Fiume, 08 March, 2018 / 9:00 AM
Nel corso della storia della Chiesa vi sono sempre stati dei testimoni che hanno speso la propria vita, per la diffusione del Vangelo. Tra questi vi è stato anche Giovanni Palatucci (1909-1945).
Splendido testimone del Cristo, è stato l'ultimo questore reggente di Fiume e per mezzo di tale ufficio amministrativo ha avuto la possibilità di salvare molte vite umane, messe in serio pericolo, dalla promulgazione della leggi razziali (1938) nell'Italia allora governata dal regime fascista.
Giovanni Palatucci, originario di Montella (AV), conseguita la maturità classica a Salerno, si laurea in Giurisprudenza nel 1932 con una tesi sul nesso di causalità nel diritto penale. Questo, discusso nella Regia Università di Torino, rappresenta il lavoro compiuto non solo da uno studente, bensì di un appassionato cultore del diritto penale. In esso, sono trasfuse non solo le competenze giuridiche, sull'esatta valutazione ermeneutica dell'istituto, bensì una ben documentata ed approfondita ricerca sulla materia che mostra le doti di attento conoscitore del mondo giuridico, oltreche di studente con una salda preparazione per essere al suo primo lavoro di ricerca.
Terminati gli studi effettua il tirocinio pratico per divenire avvocato. Ma, per differenti questioni personali, sceglie di entrare nella Polizia di Stato. Effettuato il consueto tirocinio, prestò giuramento nel 1936 in qualità di vice commissario, dopo una breve parentesi a Genova, è inviato a Fiume, con l'incarico di responsabile dell'ufficio stranieri, in seguito vice commissario in prova della città, all'epoca italiana.
In tale attività il giovane funzionario di Pubblica Sicurezza dà quanto ha di più importante nella vita: il cuore, l'intelligenza e la sua stessa esistenza.

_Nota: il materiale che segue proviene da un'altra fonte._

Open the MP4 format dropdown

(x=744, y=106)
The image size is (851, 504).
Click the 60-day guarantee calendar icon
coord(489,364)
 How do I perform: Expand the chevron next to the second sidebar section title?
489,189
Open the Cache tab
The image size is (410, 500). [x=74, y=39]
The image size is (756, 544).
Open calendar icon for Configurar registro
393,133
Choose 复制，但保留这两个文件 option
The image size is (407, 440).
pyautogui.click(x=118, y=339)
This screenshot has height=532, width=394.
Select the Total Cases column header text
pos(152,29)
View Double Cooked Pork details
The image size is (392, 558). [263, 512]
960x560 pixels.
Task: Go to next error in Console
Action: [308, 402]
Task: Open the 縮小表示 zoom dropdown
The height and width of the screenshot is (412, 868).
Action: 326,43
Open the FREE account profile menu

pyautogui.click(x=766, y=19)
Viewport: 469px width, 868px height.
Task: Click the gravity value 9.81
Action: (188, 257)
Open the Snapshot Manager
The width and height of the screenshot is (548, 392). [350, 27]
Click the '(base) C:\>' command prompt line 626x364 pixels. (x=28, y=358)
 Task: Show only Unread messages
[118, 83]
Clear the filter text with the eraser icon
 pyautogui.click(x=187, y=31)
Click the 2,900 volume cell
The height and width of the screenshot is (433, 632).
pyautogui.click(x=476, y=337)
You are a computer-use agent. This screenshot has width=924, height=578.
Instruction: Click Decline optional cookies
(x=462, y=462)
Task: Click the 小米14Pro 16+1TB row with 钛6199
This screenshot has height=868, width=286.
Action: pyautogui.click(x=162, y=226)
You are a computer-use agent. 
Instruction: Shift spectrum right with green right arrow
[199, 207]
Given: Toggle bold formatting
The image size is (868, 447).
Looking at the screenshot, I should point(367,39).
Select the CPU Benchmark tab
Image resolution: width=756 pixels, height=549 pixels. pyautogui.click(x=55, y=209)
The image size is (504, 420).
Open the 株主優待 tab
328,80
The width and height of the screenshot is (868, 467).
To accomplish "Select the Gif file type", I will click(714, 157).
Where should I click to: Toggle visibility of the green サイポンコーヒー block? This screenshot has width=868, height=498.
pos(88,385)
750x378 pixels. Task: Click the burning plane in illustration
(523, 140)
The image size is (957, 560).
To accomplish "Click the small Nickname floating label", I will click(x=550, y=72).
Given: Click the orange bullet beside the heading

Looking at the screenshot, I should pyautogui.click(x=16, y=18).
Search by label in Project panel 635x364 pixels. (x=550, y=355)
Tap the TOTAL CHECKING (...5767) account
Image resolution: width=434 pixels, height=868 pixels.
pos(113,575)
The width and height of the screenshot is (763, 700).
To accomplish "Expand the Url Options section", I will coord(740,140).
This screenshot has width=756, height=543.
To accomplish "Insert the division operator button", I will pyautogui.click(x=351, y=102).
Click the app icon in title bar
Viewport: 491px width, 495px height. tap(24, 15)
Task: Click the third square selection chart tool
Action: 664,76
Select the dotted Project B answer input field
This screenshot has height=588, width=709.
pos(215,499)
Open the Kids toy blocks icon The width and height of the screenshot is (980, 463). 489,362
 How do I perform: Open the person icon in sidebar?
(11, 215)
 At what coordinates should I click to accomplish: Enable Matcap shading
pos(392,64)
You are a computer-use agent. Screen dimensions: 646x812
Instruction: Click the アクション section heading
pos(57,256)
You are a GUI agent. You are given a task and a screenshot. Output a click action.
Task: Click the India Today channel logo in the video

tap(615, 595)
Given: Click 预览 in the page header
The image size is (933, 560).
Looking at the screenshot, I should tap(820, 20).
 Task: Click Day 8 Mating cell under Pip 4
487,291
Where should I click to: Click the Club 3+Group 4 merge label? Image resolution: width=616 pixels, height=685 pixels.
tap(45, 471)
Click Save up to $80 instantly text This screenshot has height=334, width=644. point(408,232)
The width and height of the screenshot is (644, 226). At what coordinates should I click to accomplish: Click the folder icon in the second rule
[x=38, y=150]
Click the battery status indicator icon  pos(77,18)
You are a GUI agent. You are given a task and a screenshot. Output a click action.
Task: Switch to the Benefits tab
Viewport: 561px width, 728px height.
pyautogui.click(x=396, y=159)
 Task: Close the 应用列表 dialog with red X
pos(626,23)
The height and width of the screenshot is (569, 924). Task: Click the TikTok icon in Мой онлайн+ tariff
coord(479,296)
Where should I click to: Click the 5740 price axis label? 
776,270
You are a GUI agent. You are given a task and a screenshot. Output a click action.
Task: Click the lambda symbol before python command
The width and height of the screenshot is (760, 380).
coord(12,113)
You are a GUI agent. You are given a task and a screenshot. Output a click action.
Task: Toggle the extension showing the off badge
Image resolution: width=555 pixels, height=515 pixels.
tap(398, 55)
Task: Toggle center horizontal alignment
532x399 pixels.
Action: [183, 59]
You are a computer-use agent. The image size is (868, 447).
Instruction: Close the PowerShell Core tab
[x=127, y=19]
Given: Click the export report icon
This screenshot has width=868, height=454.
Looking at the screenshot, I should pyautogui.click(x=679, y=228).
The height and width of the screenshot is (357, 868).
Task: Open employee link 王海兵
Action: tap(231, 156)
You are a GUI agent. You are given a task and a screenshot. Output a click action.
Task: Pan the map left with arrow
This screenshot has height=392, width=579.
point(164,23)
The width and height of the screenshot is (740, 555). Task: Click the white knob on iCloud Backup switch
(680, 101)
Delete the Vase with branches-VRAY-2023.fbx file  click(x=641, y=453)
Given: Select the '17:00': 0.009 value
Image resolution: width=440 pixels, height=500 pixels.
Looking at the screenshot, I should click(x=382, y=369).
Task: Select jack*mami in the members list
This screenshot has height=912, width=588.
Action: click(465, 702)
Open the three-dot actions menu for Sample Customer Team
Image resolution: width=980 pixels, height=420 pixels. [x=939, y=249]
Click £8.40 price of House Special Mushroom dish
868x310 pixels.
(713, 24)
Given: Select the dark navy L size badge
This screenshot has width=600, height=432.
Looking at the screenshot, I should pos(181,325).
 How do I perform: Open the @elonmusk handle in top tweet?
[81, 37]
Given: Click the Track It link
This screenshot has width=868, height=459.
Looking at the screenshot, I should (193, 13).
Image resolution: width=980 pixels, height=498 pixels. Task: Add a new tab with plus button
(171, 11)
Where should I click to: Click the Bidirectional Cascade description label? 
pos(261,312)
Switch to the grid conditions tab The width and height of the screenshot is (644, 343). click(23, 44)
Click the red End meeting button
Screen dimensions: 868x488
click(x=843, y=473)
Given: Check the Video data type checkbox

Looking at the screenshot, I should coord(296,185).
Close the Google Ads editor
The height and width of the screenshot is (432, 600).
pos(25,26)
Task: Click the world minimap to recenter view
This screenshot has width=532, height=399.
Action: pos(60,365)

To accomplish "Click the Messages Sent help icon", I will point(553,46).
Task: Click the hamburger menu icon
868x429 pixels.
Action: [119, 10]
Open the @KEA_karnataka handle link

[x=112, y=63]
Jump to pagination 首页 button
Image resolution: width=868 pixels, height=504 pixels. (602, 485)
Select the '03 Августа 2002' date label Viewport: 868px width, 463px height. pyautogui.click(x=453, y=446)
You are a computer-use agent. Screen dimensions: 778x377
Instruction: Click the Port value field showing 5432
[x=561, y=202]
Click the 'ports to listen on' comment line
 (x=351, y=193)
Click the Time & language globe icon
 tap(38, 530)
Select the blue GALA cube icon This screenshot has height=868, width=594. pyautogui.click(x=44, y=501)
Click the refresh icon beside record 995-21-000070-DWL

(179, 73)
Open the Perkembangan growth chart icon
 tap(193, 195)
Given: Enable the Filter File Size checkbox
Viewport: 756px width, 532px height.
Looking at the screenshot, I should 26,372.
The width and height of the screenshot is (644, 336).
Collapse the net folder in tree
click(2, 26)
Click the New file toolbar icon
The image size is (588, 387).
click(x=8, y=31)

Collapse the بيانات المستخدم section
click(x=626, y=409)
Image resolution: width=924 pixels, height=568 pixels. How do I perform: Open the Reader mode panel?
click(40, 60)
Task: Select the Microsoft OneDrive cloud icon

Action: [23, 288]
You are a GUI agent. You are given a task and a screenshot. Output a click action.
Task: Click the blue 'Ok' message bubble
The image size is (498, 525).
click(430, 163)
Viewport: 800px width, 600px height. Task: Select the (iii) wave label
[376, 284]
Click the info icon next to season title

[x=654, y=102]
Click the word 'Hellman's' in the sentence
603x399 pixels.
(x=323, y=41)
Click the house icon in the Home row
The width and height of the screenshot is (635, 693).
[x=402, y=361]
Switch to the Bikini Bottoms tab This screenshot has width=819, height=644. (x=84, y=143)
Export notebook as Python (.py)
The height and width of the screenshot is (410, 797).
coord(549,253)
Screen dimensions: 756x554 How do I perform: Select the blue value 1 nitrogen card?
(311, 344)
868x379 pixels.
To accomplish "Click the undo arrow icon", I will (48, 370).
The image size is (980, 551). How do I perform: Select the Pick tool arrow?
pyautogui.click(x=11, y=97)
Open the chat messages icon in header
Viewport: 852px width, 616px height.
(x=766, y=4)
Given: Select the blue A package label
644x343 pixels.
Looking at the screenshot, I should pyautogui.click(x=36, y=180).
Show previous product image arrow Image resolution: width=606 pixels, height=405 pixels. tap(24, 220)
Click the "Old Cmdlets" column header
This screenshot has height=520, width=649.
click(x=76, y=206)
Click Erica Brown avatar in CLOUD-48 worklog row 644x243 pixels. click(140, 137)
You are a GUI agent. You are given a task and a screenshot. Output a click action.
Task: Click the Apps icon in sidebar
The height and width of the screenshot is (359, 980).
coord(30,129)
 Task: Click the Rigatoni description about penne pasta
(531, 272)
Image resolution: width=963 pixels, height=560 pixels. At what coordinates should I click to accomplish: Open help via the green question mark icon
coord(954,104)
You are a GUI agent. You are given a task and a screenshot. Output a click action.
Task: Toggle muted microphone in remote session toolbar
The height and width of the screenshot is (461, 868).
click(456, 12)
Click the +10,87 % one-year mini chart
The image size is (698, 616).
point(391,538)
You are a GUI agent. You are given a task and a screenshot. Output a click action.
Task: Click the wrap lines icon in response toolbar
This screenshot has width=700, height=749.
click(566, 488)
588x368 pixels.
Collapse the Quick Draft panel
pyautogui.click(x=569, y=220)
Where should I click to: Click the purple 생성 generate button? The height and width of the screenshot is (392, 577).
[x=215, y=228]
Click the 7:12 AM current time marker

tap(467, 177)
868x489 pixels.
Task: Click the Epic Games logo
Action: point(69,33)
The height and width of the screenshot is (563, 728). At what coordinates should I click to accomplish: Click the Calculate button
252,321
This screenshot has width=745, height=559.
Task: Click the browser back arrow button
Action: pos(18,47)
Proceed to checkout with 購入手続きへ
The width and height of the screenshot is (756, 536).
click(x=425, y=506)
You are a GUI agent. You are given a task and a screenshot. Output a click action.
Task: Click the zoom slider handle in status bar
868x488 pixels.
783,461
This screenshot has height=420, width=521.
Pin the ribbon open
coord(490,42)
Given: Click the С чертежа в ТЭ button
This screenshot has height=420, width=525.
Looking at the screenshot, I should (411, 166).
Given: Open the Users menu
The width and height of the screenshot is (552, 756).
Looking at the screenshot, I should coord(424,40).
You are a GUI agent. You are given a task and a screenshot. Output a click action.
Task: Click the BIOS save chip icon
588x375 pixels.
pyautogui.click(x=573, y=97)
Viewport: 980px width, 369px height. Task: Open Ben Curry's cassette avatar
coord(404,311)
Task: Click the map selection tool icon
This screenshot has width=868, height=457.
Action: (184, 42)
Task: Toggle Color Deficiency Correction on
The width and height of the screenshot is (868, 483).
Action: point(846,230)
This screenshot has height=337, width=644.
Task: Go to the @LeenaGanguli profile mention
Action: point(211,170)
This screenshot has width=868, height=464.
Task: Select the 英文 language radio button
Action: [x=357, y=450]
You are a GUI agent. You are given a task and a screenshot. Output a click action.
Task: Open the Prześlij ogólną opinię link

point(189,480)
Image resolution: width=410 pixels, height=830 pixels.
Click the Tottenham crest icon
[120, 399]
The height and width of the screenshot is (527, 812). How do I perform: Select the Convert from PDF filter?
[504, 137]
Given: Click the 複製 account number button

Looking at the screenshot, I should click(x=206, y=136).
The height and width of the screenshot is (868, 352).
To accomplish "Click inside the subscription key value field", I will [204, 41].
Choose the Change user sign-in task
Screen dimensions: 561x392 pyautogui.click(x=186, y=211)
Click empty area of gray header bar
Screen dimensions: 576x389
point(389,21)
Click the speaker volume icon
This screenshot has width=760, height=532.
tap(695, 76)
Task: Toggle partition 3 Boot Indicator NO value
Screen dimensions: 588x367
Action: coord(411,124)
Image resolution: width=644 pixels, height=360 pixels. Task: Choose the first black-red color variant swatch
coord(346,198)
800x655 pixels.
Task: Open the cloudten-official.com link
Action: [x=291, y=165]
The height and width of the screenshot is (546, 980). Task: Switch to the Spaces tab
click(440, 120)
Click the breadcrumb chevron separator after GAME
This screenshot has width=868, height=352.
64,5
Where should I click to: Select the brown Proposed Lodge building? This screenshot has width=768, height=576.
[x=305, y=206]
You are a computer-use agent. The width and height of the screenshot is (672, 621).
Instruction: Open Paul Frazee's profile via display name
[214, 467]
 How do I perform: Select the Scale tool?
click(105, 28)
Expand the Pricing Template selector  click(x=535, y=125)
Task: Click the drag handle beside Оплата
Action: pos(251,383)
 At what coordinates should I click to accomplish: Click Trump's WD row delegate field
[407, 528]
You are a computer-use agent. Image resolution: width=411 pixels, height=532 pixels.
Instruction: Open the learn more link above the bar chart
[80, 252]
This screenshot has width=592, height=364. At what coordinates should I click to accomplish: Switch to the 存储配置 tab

Con tenacia, passione ed accuratezza, salva la vita di molte persone, colpite dalla promulgazione delle leggi razziali, inventandosi le più ardite attività. Concede visti ed ogni altro documento amministrativo, necessario e diretto a tal fine, organizza aiuti materiali ed ogni genere di dolore, trova bussando alla porta del suo ufficio, non solamente un orecchio attento all'ascolto, ma una mano che dona, con coraggio, quanto occorre senza badare a pericoli. Nipote del Vescovo di Campagna, Mons. Palatucci, in quella terra invia molte persone in cerca di un luogo sicuro dove rifugiarsi. Non ha paura, non si tira indietro, non cerca scuse. Ama Cristo e questo gli basta. A chi tra i suoi fedelissimi domanda il perchè fa tutto ciò, dice che la propaganda politica vuole far credere che il cuore è solo un muscolo invece è il centro di un amore più grande. Quello di Cristo per l'uomo che sulla strada di Emmaus, incontra i due discepoli per ricordar loro, questo sentimento di infinito che lega Dio alla sua creatura, con un amore con assume i stessi requisiti del donante: infinitezza, assolutezza e pienezza.
Arrestato per la propria attività, verrà deportato nel campo di concentramento di Dachau dove troverà la morte nel 1945. Aveva 36 anni.
I testimoni della sua prigionia, lo ricordano come una persona, molto serena anche se malato e sofferente. Il 15 maggio 1995 il Presidente della Repubblica Italiana Oscar Luigi Scalfaro gli ha conferito la medaglia d'oro, al merito civile con la seguente motivazione: «Funzionario di Polizia, reggente la Questura di Fiume, si prodigava in aiuto di migliaia di ebrei e di cittadini perseguitati, riuscendo ad impedirne l'arresto e la deportazione. Fedele all'impegno assunto e pur consapevole dei gravissimi rischi personali continuava, malgrado l'occupazione tedesca e le incalzanti incursioni dei partigiani slavi, la propria opera di dirigente, di patriota e di cristiano, fino all'arresto da parte della Gestapo e alla sua deportazione in un campo di sterminio, dove sacrificava la giovane vita.»
Nel discorso della montagna, il Cristo afferma che il cristiano dev'essere come il sale che dà sapore e la lampada che si accende e si mette sul moggio per dare luce (MT.5,1316). Queste brevi espressioni Giovanni Palatucci, non le ha solo ascoltate, ma le ha vissute per rendere piena e coerente la sua vita di cristiano e di uomo, tanto da illuminare, con nuovo vigore, l'umanità bisognosa di luce. Il 21 marzo del 2000 il Vicariato di Roma, ha aperto ufficialmente la causa di beatificazione.